Weather Pattern Detection
9-method pipeline on 96,453 hourly records. K-Means (sil=0.45, K=3), DBSCAN, Isolation Forest (1,930 anomalies), LightGBM macro F1=0.74, 1D-CNN 94.85%, LSTM Autoencoder, Prophet (16 anomaly days).
96,453 hourly weather records — 7 meteorological features
Clustering → anomaly detection → supervised classification → 1D-CNN → Prophet forecasting
Multi-paradigm analysis of 96,453 hourly weather records.
Dataset
- ▸96,453 hourly records: temperature, apparent temperature, humidity, wind speed, wind bearing, visibility, pressure
- ▸Precipitation type: 88.4% rain, 11.1% snow, 0.5% none (severe imbalance)
Clustering (Phase 1)
| Method | Result |
|---|---|
| K-Means | K=3, Silhouette=0.45, Davies-Bouldin=1.10 |
| DBSCAN | 2 clusters + 1,107 noise (10K sample) |
| GMM | Model selection via BIC/AIC |
3 weather regimes: warm/clear, cold/overcast, transition.
Anomaly Detection (Phase 2)
| Method | Anomalies |
|---|---|
| Isolation Forest | 1,930 (2.0%) |
| LSTM Autoencoder | 90 sequences (threshold: reconstruction > 0.0061) |
| STL + residuals | Anomaly flags on residual component |
All 3 methods agree on the ~2% anomaly rate.
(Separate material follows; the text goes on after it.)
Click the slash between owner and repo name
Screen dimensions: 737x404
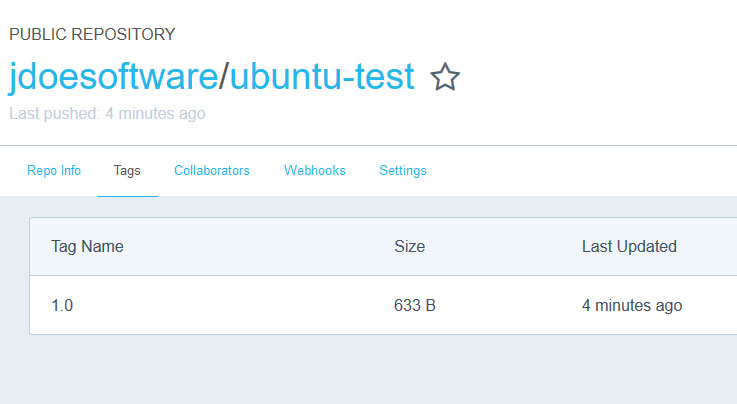coord(224,77)
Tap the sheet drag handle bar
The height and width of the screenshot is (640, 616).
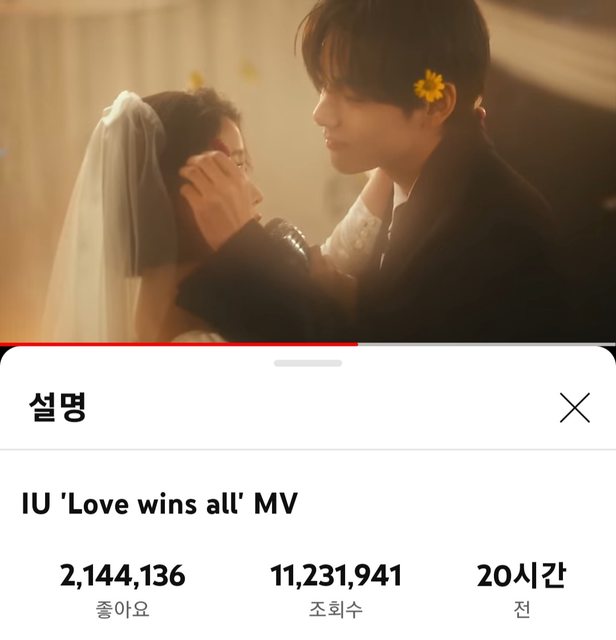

Classification (Phase 3 — Precipitation Type)
| Model | Macro F1 |
|---|---|
| Random Forest | 0.51 |
| XGBoost | 0.70 |
| LightGBM | 0.74 |
| 1D-CNN (season) | 94.85% accuracy |
Forecasting (Phase 4) Prophet on temperature: 16 anomaly days detected via CI exceedance in 180-day test.
Key Insight The 0.5% "none" precipitation class makes macro F1 misleading. High accuracy (98%+) masks poor recall on the rare dry class. Real-world weather AI requires uncertainty quantification beyond accuracy metrics.